- Opening Delimiter -

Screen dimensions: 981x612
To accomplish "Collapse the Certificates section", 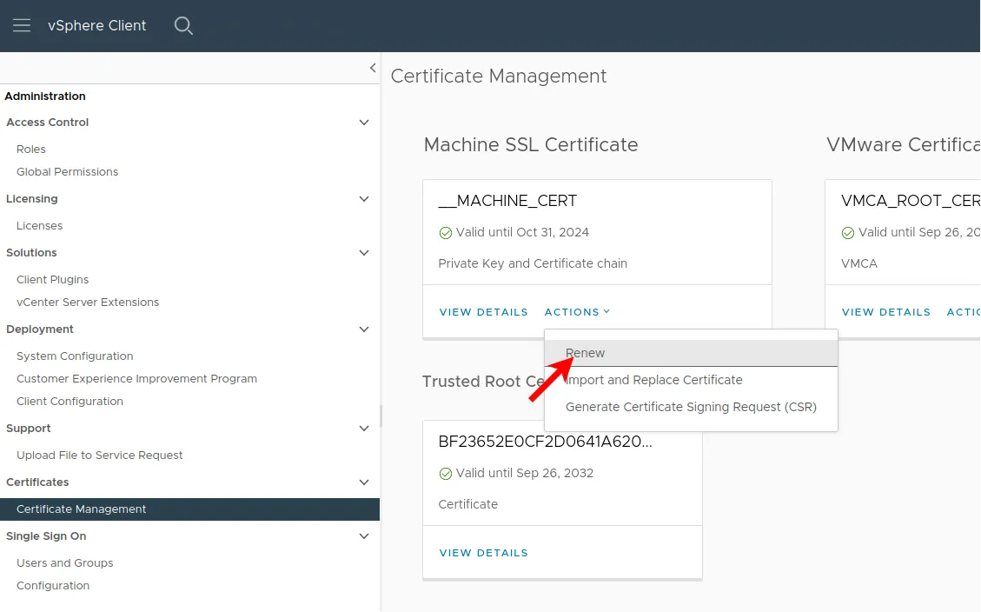I will click(363, 482).
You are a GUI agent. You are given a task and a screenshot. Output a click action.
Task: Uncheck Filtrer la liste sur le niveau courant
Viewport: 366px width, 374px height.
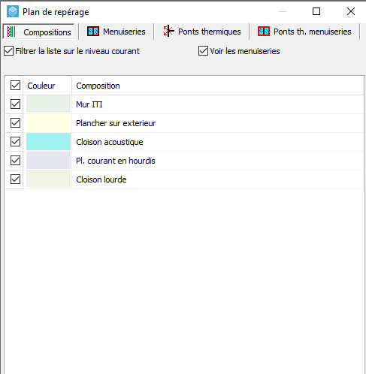click(x=9, y=51)
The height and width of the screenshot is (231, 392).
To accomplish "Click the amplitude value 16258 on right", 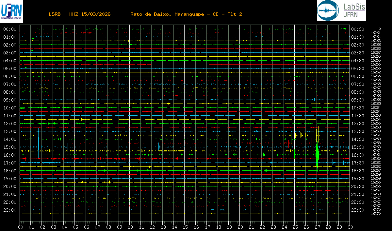I will [x=376, y=143].
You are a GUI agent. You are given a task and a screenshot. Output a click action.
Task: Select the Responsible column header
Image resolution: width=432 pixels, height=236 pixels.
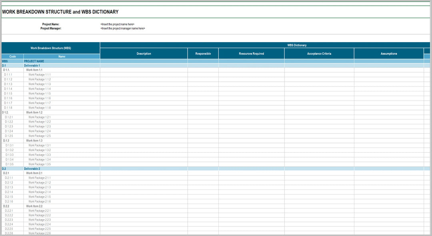[x=203, y=54]
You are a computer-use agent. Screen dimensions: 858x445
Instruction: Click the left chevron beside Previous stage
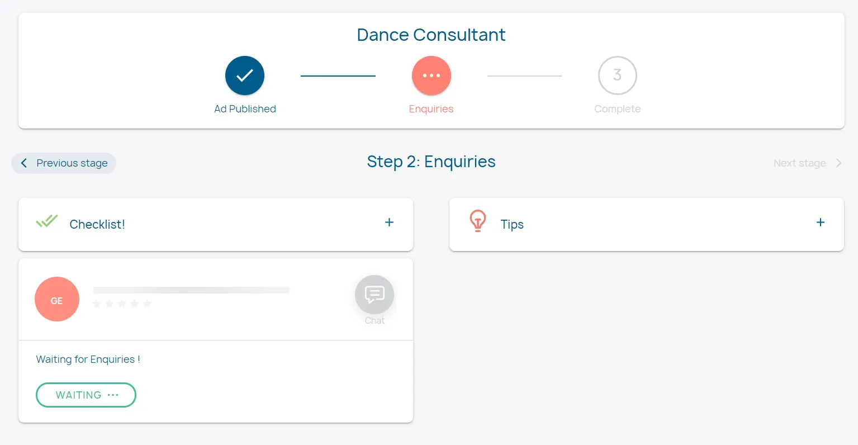(x=24, y=163)
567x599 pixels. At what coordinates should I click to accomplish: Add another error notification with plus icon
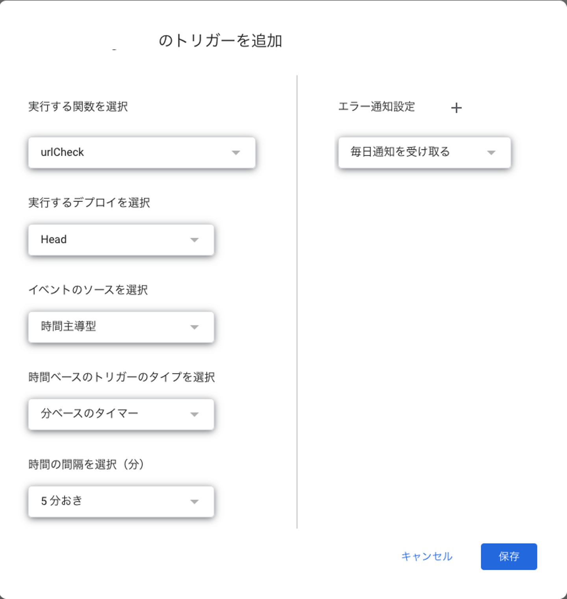click(x=456, y=108)
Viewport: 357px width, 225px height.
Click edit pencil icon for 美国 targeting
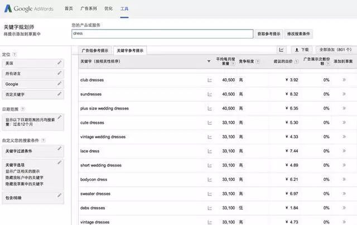click(59, 63)
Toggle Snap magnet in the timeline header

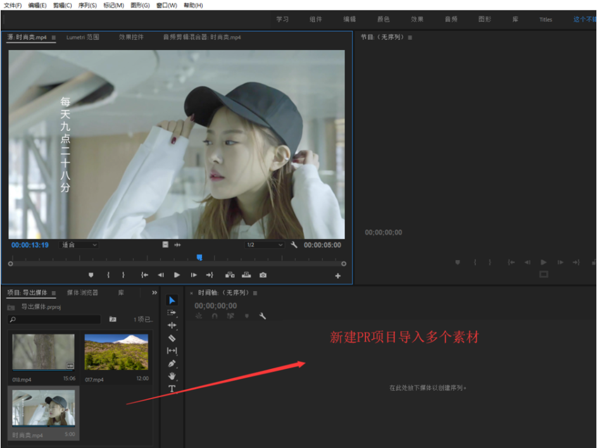coord(215,316)
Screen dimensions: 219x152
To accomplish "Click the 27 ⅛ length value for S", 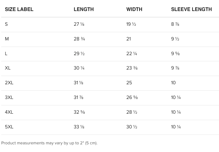I will tap(79, 24).
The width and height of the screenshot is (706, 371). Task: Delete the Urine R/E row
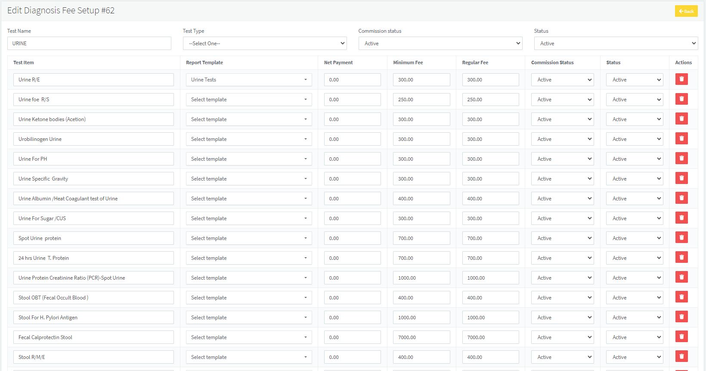click(681, 79)

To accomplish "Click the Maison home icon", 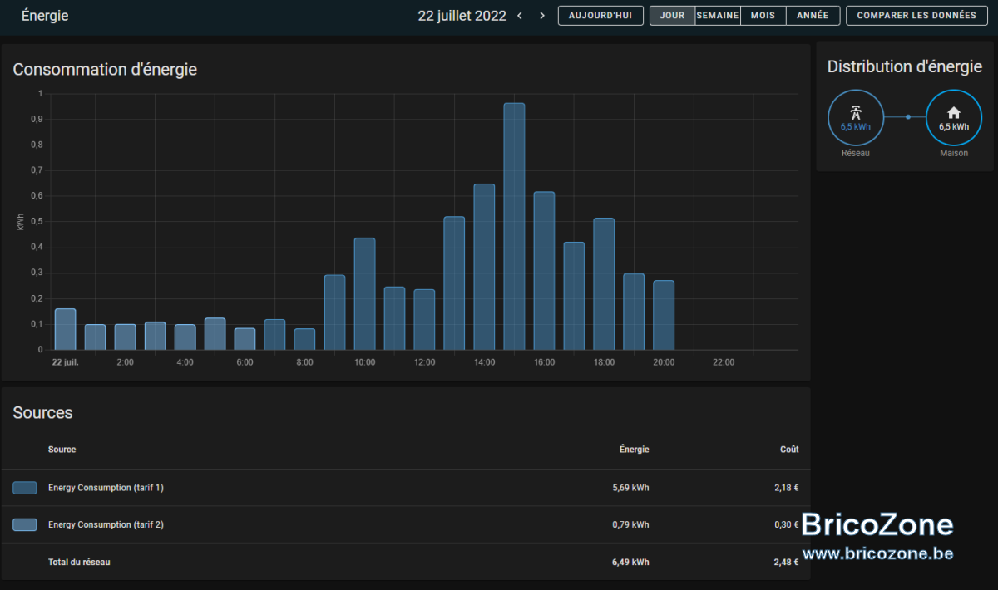I will tap(954, 112).
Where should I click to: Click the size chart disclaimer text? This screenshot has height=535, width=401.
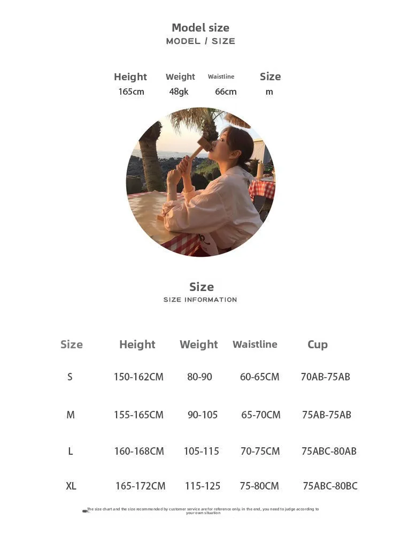203,511
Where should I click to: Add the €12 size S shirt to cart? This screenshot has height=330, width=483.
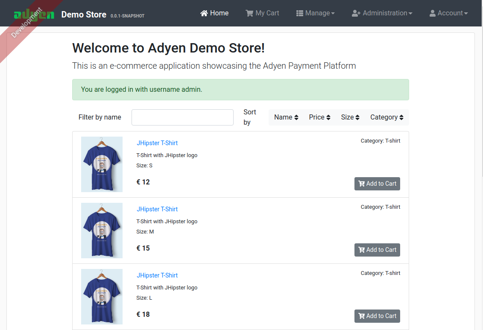pyautogui.click(x=377, y=184)
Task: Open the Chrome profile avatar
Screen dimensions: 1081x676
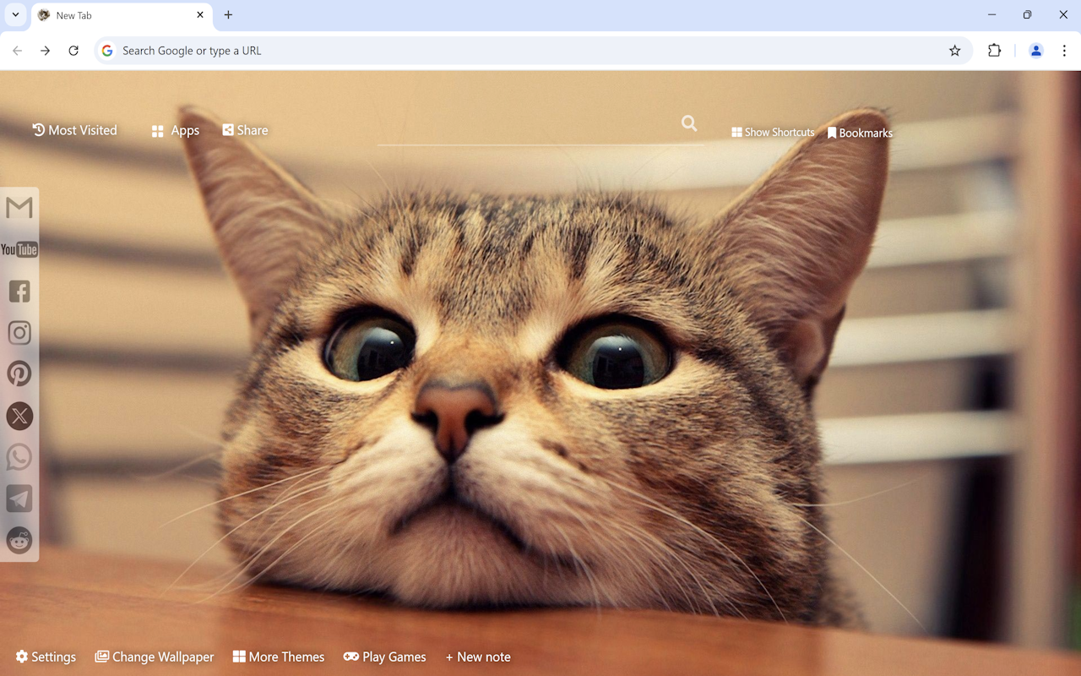Action: click(x=1036, y=51)
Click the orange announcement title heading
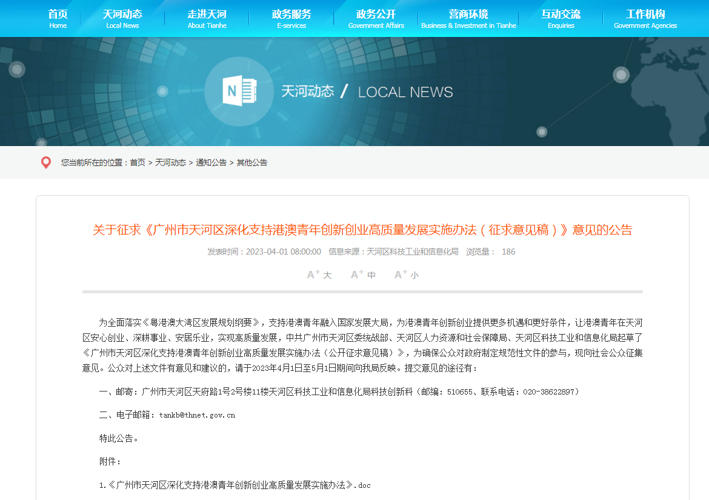709x500 pixels. (362, 230)
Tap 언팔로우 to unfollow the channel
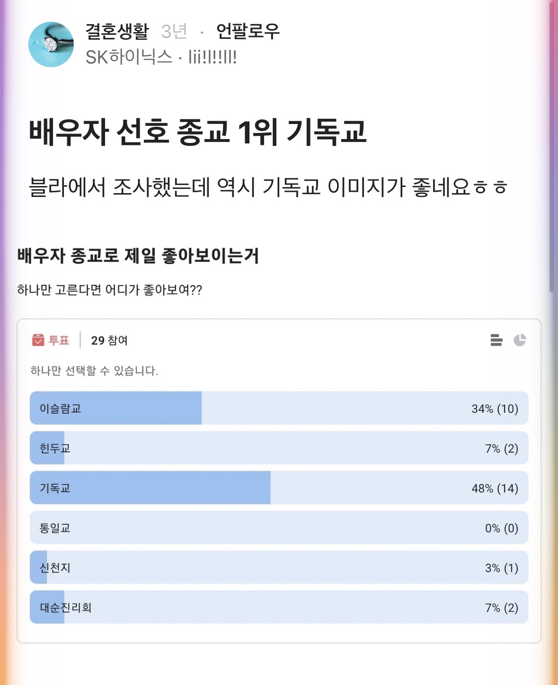 pyautogui.click(x=248, y=31)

- Closing Delimiter -

### WORK INSTRUCTIONS
Reproduce the entries exactly, from the line with "Where should I click to: Click" to the line with "Task: Open the Chrome profile avatar", both lines included, keeping no pictures.

### ANSWER SPACE
Where should I click to: Click the size chart disclaimer text? This screenshot has height=535, width=401.
203,511
Where should I click to: Add the €12 size S shirt to cart? This screenshot has height=330, width=483.
pyautogui.click(x=377, y=184)
Task: Open the Chrome profile avatar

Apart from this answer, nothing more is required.